The 5-Day First-Timer Sprint, Super, and Beast Training Schedule
The following accelerated program takes the exercises listed above and compiles them into a full weekly training program that you can perform week over week, no matter which race you plan on tackling.
Monday: Uphill Walk at Low Intensity
For Sprint Prep: Incline walk at 12% grade for approximately 15-20 minutes.
For Super Prep: Incline walk at 12% grade for 20-30 minutes (with weight vest, if possible).
For Beast Prep: Incline walk at 12% grade for 40+ minutes (with weight vest, if possible).
Tuesday: Pull and Carry
- Plank (3 sets x as long as possible)
- Side Plank (3 sets x as long as possible on each side)
- Sit-Up (3 sets x 25 reps) or Hollow Hold (3 sets x for as long as possible)
- Farmer Carry (3 sets x as long as possible, with 40-70-pound dumbbells or kettlebells)
- Pull-Up, Inverted Row, or Dead Hang (3 sets x as long as possible on each side)
- Pull-Down (3 sets x 10-15 reps)
- Reverse Curls (3 sets x 10-15 reps)
Wednesday: Tempo Runs
For Sprint Prep: 2 miles at easy and harder paces throughout
For Super Prep: 4 miles at easy and harder paces throughout
For Beast Prep: 4-6 miles at easy and harder paces throughout
- 30-90 burpees
Thursday: Active Recovery
Friday: Lower-Body Strength
- Plank (3 sets x as long as possible)
- Side Plank (3 sets x as long as possible on each side)

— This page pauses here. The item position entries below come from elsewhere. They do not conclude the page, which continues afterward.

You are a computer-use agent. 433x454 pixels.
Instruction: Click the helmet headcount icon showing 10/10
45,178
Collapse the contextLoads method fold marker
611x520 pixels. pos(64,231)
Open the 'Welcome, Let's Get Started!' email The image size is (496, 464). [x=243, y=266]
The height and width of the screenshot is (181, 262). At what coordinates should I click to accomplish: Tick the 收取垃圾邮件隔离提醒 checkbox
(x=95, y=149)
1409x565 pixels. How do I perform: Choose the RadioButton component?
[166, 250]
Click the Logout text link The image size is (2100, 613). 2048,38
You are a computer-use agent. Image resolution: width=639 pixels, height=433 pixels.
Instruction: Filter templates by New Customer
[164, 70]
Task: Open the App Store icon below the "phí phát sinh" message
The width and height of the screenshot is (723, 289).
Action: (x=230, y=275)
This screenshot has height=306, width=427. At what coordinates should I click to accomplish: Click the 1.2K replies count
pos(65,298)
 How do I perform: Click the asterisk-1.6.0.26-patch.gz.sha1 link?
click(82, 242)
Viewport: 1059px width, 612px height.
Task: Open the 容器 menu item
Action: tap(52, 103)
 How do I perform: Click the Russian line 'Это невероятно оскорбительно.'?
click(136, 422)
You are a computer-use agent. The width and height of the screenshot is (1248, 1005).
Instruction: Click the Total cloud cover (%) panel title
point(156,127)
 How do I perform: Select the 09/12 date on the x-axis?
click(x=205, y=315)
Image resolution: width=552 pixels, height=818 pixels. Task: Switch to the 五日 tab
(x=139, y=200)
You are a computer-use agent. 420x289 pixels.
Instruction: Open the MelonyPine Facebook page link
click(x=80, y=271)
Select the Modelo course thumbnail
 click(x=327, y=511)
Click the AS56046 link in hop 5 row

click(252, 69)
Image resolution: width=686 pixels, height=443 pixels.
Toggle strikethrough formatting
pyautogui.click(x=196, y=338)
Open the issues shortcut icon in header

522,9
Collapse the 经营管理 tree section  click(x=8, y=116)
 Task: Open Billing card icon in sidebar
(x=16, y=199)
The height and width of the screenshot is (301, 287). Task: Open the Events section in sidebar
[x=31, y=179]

- Sit-Up (3 sets x 25 reps) or Hollow Hold (3 sets x as long as possible)
- Squats (3 sets x 30 seconds)
- Lunges (3 sets for 30 seconds)
- Weighted Step-Ups (3 sets x 10-15 reps)
- Sumo Deadlift (3 sets x 8-10 reps)
Saturday: Active Recovery
Sunday: Long Run
For Sprint Prep: 4 miles at a comfortable pace
For Super Prep: 6 miles at easy and harder paces throughout
For Beast Prep: 8 miles* at easy and harder paces throughout
*Increase mileage by 10% each week.
Commit to Your First Race
If you can easily run a 5K, commit to a Sprint.
If a 10K is a breeze, commit to a Super.
If a half-marathon is no problem, commit to a Beast.
If you can run a marathon (and/or are downright crazy), commit to an Ultra.